Taking it for a Test Drive

Earlier this week I had a chance to take the IT Analytics platform for a test drive and my first impression is that it’s an awesome reporting tool to have in your locker to help with troubleshooting and predictive analysis.

From the home screen, you can choose from a wide range of pre-built reports with information about alerts, capacity management, events, configuration changes and IT service overviews to name just a few.


One of the reports I really like is the Services report. Clicking this tile from the main reports window brings me to the Service Overview shown in following image:


This report gives me a 30-day availability overview of all the IT services that I have modelled and monitored in my SCOM environment along with information about alerts, change tracking, capacity and predictive event risks.

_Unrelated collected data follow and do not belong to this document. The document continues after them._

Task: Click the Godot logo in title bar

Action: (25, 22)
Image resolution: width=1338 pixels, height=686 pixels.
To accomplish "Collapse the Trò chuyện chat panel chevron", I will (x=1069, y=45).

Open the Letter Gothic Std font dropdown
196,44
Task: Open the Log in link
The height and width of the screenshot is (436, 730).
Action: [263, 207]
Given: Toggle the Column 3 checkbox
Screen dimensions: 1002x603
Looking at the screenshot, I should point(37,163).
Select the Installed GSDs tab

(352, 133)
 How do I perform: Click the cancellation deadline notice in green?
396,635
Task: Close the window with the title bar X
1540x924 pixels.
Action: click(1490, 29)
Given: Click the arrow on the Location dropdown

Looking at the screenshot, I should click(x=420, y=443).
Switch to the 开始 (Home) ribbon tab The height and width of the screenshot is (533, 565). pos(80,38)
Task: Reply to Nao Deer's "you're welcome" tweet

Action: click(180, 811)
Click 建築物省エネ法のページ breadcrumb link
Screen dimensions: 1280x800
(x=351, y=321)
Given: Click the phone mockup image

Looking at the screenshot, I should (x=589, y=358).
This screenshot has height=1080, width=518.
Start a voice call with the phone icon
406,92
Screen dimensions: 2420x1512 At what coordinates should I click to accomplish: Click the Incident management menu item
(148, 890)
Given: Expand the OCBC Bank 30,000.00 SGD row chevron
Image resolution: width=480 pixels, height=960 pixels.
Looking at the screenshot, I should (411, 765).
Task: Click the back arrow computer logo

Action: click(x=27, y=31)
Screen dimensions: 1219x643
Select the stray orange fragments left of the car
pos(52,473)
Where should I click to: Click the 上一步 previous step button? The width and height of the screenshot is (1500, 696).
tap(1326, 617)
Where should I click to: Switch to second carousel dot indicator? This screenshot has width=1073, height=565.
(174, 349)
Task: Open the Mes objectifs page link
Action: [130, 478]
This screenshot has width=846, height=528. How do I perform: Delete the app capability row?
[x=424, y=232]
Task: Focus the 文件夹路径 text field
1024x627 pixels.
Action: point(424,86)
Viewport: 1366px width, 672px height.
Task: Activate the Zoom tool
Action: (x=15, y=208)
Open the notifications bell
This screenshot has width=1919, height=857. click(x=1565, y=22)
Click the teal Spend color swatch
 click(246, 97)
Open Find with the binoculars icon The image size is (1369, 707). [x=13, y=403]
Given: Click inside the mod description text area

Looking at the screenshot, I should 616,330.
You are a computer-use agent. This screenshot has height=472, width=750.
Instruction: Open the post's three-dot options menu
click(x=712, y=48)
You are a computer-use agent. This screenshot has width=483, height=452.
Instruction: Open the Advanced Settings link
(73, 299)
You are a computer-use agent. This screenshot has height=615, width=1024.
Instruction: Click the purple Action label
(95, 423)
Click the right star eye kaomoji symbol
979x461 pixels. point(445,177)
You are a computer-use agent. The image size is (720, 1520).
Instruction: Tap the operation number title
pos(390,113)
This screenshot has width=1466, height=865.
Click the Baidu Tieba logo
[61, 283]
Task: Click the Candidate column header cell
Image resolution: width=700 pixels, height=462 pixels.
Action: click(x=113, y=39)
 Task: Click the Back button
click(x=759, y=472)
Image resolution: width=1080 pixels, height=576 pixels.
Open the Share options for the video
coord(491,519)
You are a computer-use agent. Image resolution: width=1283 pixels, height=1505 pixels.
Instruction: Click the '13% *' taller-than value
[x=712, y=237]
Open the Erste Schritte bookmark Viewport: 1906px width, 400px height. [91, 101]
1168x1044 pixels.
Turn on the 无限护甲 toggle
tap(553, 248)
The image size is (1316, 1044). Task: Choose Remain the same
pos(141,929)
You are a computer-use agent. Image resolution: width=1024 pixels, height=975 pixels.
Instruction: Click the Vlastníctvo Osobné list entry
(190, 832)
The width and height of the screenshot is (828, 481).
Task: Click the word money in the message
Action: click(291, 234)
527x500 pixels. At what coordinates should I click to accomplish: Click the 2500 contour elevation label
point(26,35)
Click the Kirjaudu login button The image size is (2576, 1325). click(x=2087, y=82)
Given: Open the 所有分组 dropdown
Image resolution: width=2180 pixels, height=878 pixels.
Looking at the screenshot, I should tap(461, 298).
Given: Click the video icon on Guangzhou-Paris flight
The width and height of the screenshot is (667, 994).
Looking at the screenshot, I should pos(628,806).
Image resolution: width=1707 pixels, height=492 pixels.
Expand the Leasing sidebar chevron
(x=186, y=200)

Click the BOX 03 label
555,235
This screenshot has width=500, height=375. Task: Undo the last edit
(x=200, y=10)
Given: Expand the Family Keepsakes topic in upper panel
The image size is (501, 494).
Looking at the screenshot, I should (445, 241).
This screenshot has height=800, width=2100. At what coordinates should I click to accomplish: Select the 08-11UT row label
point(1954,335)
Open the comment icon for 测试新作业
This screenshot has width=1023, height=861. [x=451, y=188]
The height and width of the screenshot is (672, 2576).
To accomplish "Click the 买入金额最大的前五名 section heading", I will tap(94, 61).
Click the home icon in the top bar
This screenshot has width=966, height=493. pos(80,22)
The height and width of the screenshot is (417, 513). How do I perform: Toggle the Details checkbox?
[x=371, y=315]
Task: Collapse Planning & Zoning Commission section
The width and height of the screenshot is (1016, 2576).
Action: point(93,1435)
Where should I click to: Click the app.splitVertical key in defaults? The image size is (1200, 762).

Here’s a description of what the information in each of the report columns mean:

  • Goal – Has the SLA goal been met or not? IT Services that have met their SLA will be displayed as green instead of red (in this demo environment, I’ve sorted the column to display all SLA’s that haven’t been met).
  • Service – The name of the IT service.
  • Availability – Displays the last 12 months of the IT service availability.
  • Percentage – The SLA percentage that has been reached. The upwards arrow means that the SLA has reached a better result than the previous month.
  • Failures – The number of outages for the service during this period.
  • Downtime – Displays the number of minutes the service has been unavailable for the month.
  • Alerts – The number of alerts that have been generated by the service during this defined report period. The arrow shows decreasing or increasing compared to last month.
  • Events – The number of events that have been generated by the service during this period. The arrow shows decreasing or increasing compared to last month.
  • Change Tracking – The amount of changes made to servers or other components of the service.
  • Capacity Risks – Shows if there are risks with capacity, such as a server running out of free memory based on the usage.
  • Event Risks – Shows if there are any predicted events for the service.

Identifying Bottlenecks

When I drill into a particular IT Service from the Service Overview report, I get a more targeted Service Details report with a number of informational tiles and a Top N view of common KPI’s like % CPU, % Memory and % Disk Space used.

The Bottlenecks tile sparked my interest here so I clicked this one first…


This brought me deeper to the following view – where I could see that two of my servers in this IT service were displaying potential bottlenecks.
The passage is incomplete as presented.